▶ **TEXTO DE ORIGEM**:
____________
O haikai é uma arte ou prática tradicional. O poeta de haikai se move num universo determinado por convenções fortes: tal flor ou tal ação humana, tal animal ou tal dado atmosférico conotam imediatamente um momento preciso do ciclo sazonal. Mais que isso, conotam um estado de espírito tradicionalmente associado ao fenômeno observado. 

Isso não é tão estranho para nós. Basta ler, por exemplo, o livro do Curtius sobre os lugares-comuns, ou topoi. Essa expressão, “lugar-comum”, aliás, ajuda a compreender um seu elemento definidor do haikai: o “kigo”.

Kigo quer dizer palavra associada a uma estação. Ou seja, indica uma interpretação comunitária de um fenômeno humano ou natural. Isso permite ao haikai uma grande economia: basta enunciar um “lugar-comum” para dispor imediatamente de um pano de fundo coletivo, contra o qual se situará a percepção individual. 

O kigo é tão relevante no haikai japonês que muitas “palavras de estação” se cristalizaram, sozinhas ou com um expletivo, como sequências de 5 sílabas, o que faz com que aproximadamente um terço do haikai (nesses casos) seja ocupado pelo kigo: aki no kure, samidare ya, samusa kana etc.

O lugar-comum, porém, pode facilmente tornar-se um obstáculo ao bom haikai. Ou melhor, um obstáculo ao haikai tal como visto por Blyth, e tal como eu mesmo o pude valorizar a partir da leitura complementar dos livros canônicos da escola de Bashô. Isso porque seu peso convencional ameaça o que me parecem ser os traços mais marcantes do haikai, decorrentes do primado da objetividade: sua radicação na sensação e sua recusa à elaboração conceitual. 

O haikai, assim, se equilibra entre dois perigos: por um lado, esgotar-se na glosa do lugar-comum, fazendo com que o poema seja apenas a realização plana do convencional; por outro, perder o sentido amplo do lugar-comum, agredindo o entendimento tradicional do estado de espírito associado a um dado sazonal. Ou seja, num caso, afastando-se da experiência imediata, apagando-a no sentido coletivo associado ao kigo; no outro, não vinculando de alguma forma a experiência imediata ao saber tradicional, e assim desprezando a carga afetiva que a dinamizaria e lhe atribuiria relevância.
____________
▶ **TAREFA 1**: Copie de novo, sem mudar nada, a listagem inteira, do começo até a linha que traz "Tick Group By", incluindo essa linha.
____________
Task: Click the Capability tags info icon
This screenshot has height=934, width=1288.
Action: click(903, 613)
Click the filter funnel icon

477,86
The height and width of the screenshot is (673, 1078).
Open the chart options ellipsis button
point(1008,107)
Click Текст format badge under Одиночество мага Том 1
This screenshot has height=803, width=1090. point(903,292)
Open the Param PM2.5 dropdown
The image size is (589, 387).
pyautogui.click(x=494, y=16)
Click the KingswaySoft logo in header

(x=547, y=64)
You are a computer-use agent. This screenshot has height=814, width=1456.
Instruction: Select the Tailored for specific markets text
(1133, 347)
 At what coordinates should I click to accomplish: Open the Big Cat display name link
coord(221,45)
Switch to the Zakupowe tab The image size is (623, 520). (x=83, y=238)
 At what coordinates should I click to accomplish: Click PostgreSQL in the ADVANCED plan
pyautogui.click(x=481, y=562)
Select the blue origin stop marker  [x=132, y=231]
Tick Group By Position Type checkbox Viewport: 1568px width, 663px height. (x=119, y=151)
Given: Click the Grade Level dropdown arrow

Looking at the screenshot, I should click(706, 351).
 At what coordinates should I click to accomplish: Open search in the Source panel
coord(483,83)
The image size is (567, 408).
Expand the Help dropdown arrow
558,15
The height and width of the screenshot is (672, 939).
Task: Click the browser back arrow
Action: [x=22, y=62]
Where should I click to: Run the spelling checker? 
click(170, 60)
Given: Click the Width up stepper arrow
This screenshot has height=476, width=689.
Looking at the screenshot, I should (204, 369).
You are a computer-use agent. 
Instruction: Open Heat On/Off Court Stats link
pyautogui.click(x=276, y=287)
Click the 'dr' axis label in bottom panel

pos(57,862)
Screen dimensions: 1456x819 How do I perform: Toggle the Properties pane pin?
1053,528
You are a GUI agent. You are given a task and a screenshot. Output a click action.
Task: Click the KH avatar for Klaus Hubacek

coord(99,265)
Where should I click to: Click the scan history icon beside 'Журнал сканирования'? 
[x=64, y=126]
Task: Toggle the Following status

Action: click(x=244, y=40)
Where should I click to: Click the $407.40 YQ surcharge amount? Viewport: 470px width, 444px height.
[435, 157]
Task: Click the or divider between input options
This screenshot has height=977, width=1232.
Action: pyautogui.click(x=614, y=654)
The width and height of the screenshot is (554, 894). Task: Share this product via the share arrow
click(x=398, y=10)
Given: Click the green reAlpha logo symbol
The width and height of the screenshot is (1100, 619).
____________
▶ **TAREFA 2**: Quais palavras de estação em japonês o texto sobre o haikai cita como exemplo?

▶ **RESPOSTA CERTA 1**:
Task: Click the Capability tags info icon
This screenshot has height=934, width=1288.
Action: click(903, 613)
Click the filter funnel icon

477,86
The height and width of the screenshot is (673, 1078).
Open the chart options ellipsis button
point(1008,107)
Click Текст format badge under Одиночество мага Том 1
This screenshot has height=803, width=1090. point(903,292)
Open the Param PM2.5 dropdown
The image size is (589, 387).
pyautogui.click(x=494, y=16)
Click the KingswaySoft logo in header

(x=547, y=64)
You are a computer-use agent. This screenshot has height=814, width=1456.
Instruction: Select the Tailored for specific markets text
(1133, 347)
 At what coordinates should I click to accomplish: Open the Big Cat display name link
coord(221,45)
Switch to the Zakupowe tab The image size is (623, 520). (x=83, y=238)
 At what coordinates should I click to accomplish: Click PostgreSQL in the ADVANCED plan
pyautogui.click(x=481, y=562)
Select the blue origin stop marker  [x=132, y=231]
Tick Group By Position Type checkbox Viewport: 1568px width, 663px height. (x=119, y=151)

▶ **RESPOSTA CERTA 2**:
aki no kure
samidare ya
samusa kana